Just how resilient are our cities and businesses?
This year’s Global Summit highlighted the risks and threats we all live under, every single day.
This year’s Global Resilience Summit held on Oct 17 at the QEII Centre, Westminster took the subject to a much wider scope. The conference focus usually centres on technological and security threats, but this year the former mayor of Beirut Prof. Bilal Hamad and world leading engineer Roger Nickells, CEO BuroHappold Engineering, painted the picture of risks on a much broader canvas with a formula for a securer future .
We live in a world that the US Army War College has dubbed VUCA – volatile, uncertain, complex and ambiguous. Resilience is rapidly becoming the fundamental concept for defining policy, communicating a state of being or for suggesting successful paths through a VUCA environment.
City systems and infrastructure need to continually adapt and change to reflect the environmental changes if they are to be fit to meet current and future demands. The speed of change within our society is accelerating; driven by rapid advances in knowledge and technology; ever greater interconnectivity; and other factors such as urbanisation, populations growth, climate change and globalisation. Resilience is more and more being seen as the fundamental principle for assuring our futures.
A strident talk was given by BuroHappold Engineering’s Chief Executive, Roger Nickells, and Professor Bilal Hamad, until recently the Major of Beirut, and a seismologist of world renown.
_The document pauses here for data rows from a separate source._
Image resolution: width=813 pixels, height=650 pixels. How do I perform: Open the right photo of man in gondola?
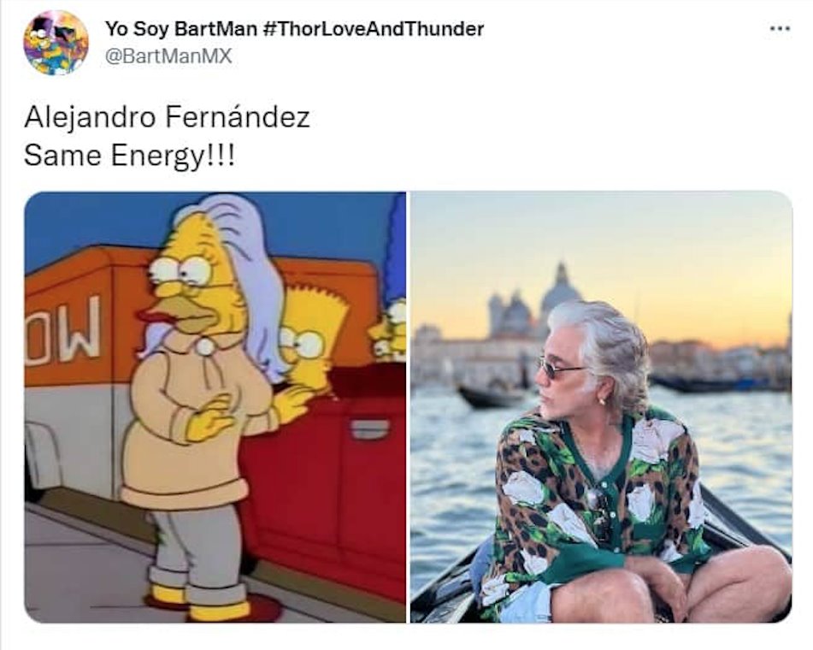601,407
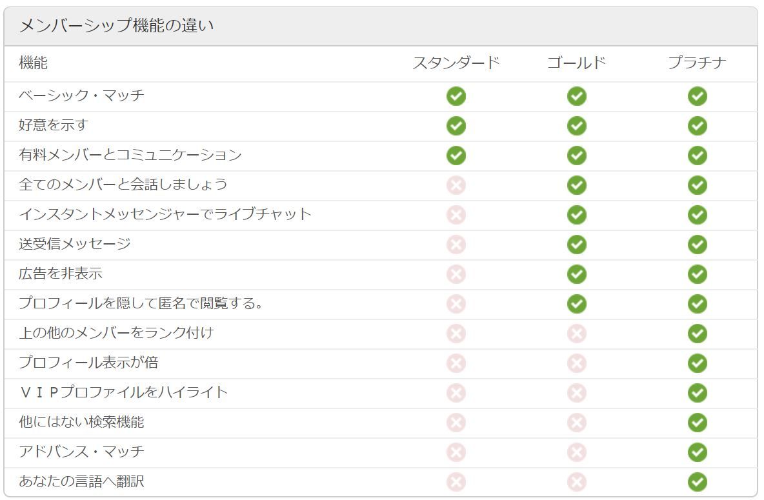Click Platinum checkmark for 他にはない検索機能
Image resolution: width=764 pixels, height=500 pixels.
point(697,423)
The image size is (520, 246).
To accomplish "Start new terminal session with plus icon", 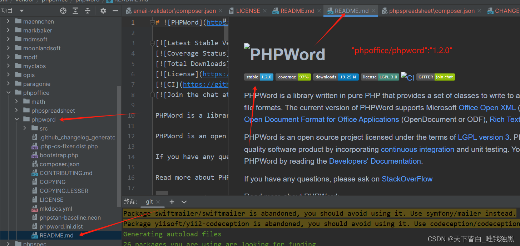I will point(172,202).
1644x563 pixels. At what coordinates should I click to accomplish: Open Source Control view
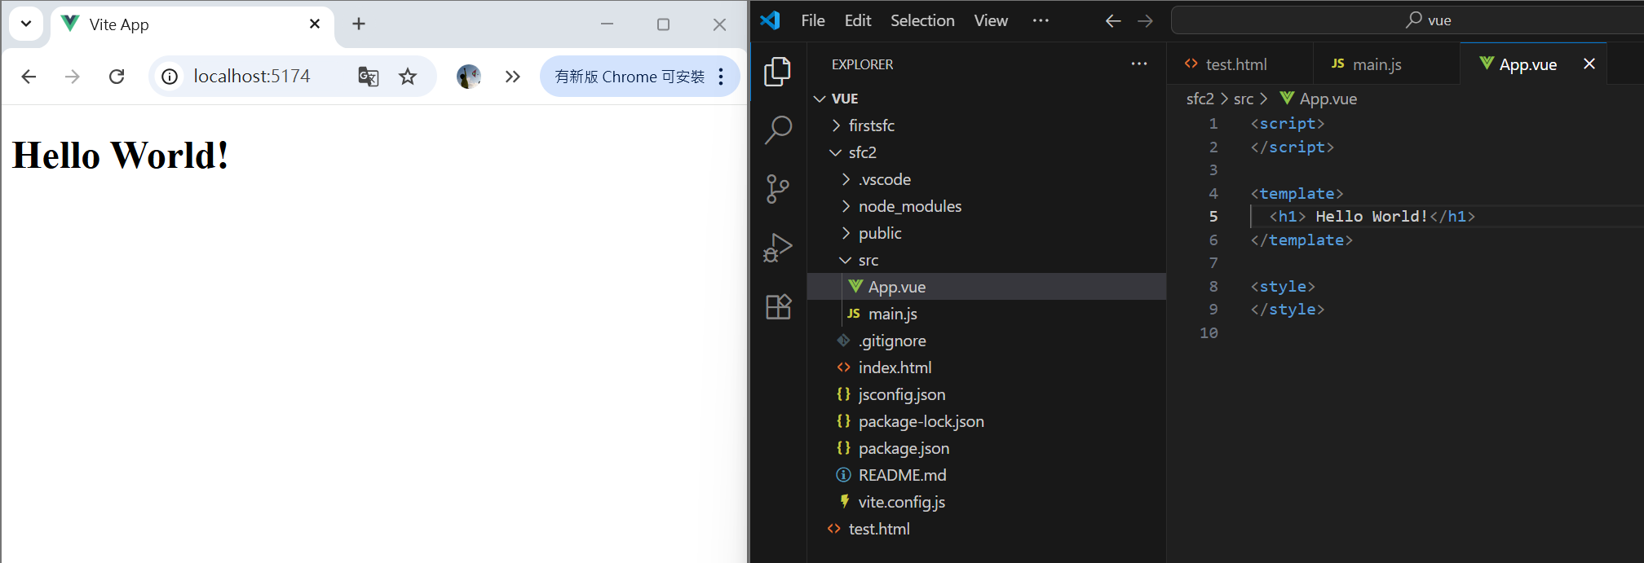[778, 189]
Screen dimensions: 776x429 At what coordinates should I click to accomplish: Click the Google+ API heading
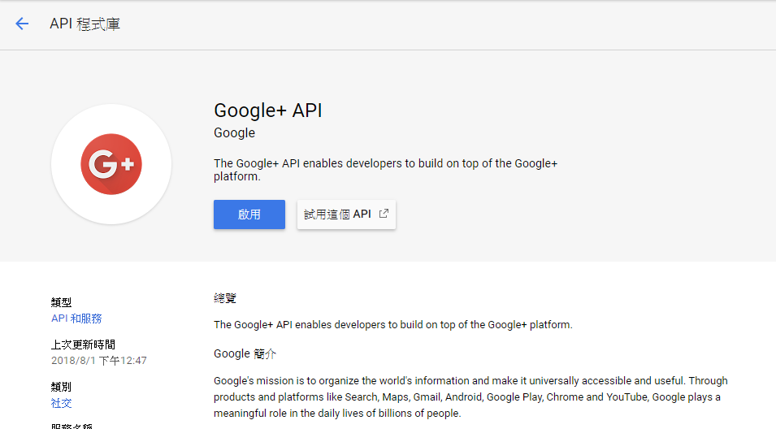point(268,111)
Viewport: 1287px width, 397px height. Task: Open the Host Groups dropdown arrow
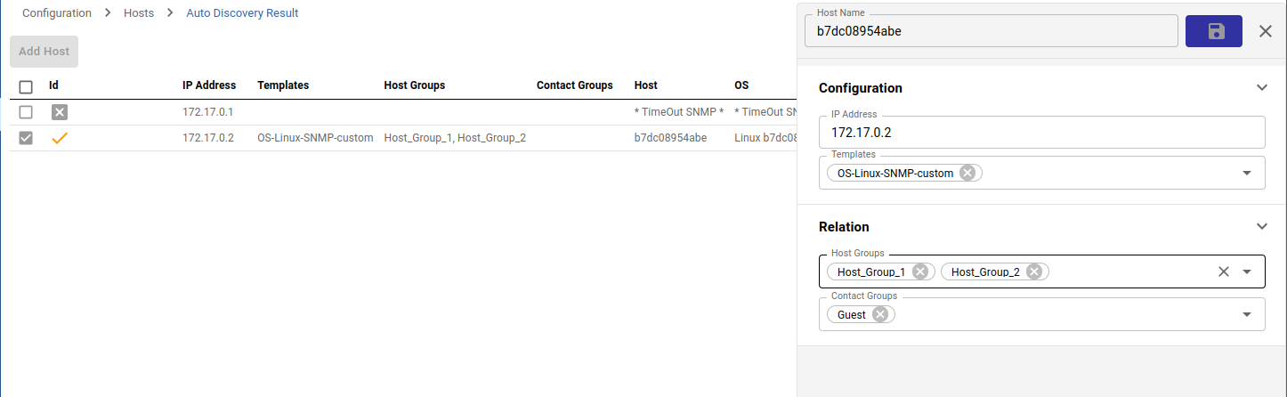point(1247,271)
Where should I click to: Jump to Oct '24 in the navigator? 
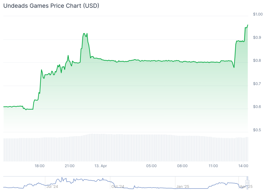[x=118, y=186]

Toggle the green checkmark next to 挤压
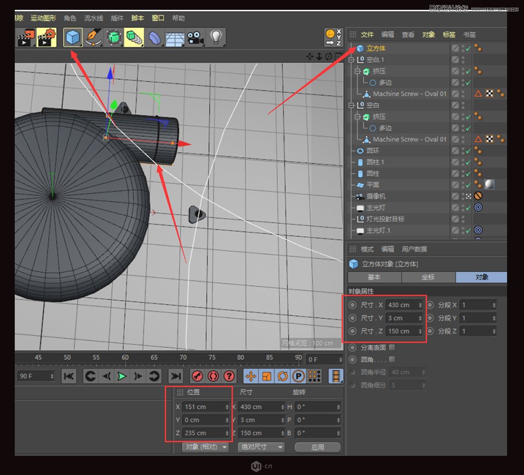click(467, 71)
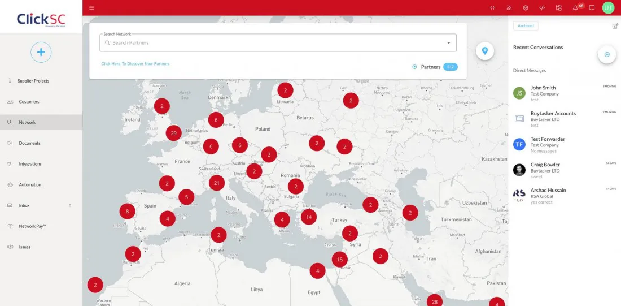Open the hierarchy structure icon in header

point(559,8)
Their talk outlined the ground-breaking work that BuroHappold is delivering in Beirut in the development of a comprehensive urban resilience masterplan for the city, a city marked by generations of strife and exposure to significant earthquake risk.
Key points included:
- Building city resilience is a fundamental need for engineering in the future
- Resilience is founded on a deep understanding of our cities and those strategic changes that are going to affect them
- We can measure resilience in terms of resilience demand (the sum of shocks and stress factors that are going to impact a city) and resilience capacity (the ability of the city to meet that current and future demand)
- Resilience capacity is impingent on the cities will and ability to anticipate, endure, response, adapt and ultimately thrive; all of which are underpinned by good governance
Professor Bilal Hamad described his strongest ceaseless efforts to see Beirut’s susceptibility and exposure to harm to be understood and engineered away. In support he orchestrated a World Bank funded Resilience Masterplan.
Roger Nickells elaborated on the importance of resilience in this role and went through the robust and systematic methods BuroHappold has been using to meet the challenge. This included the development of a city risks diagnostic tool which any city leadership team can use to determine their own position. The tool which allows much of the guess work currently endemic in this area to be removed and replaced with sound, evidence based decision making. If we are going to build the resilience of our cities to meet the demands of the future, the business cases for change and development much be made now, and the only evidence to support such business cases comes from tools such as “Resilience Insight”. Why spend capital on flood defences after the flood when the evidence can be made available before the flood. As a result of the conference, BuroHappold is developing a parallel tool for use by businesses with large estates.
The challenge was given to BuroHappold by Professor Bilal Hamad to create a strategy that recognises the unique nature of Beirut and presents sympathetic and realistic measures to build the city’s resilience over time, preparing the city for a brighter future. Key amongst these challenges is the threat of earthquake which has a devastating potential for the city. Our assessment has allowed us to develop a deep understand of what is most important to Beirut; from where does it derive its real value. From this starting point a strategy of filling gaps in understanding, reducing the threat posed by earthquake through improvements in structures and infrastructure and working with institutions and communities so they take an increased and better coordinated role is essential.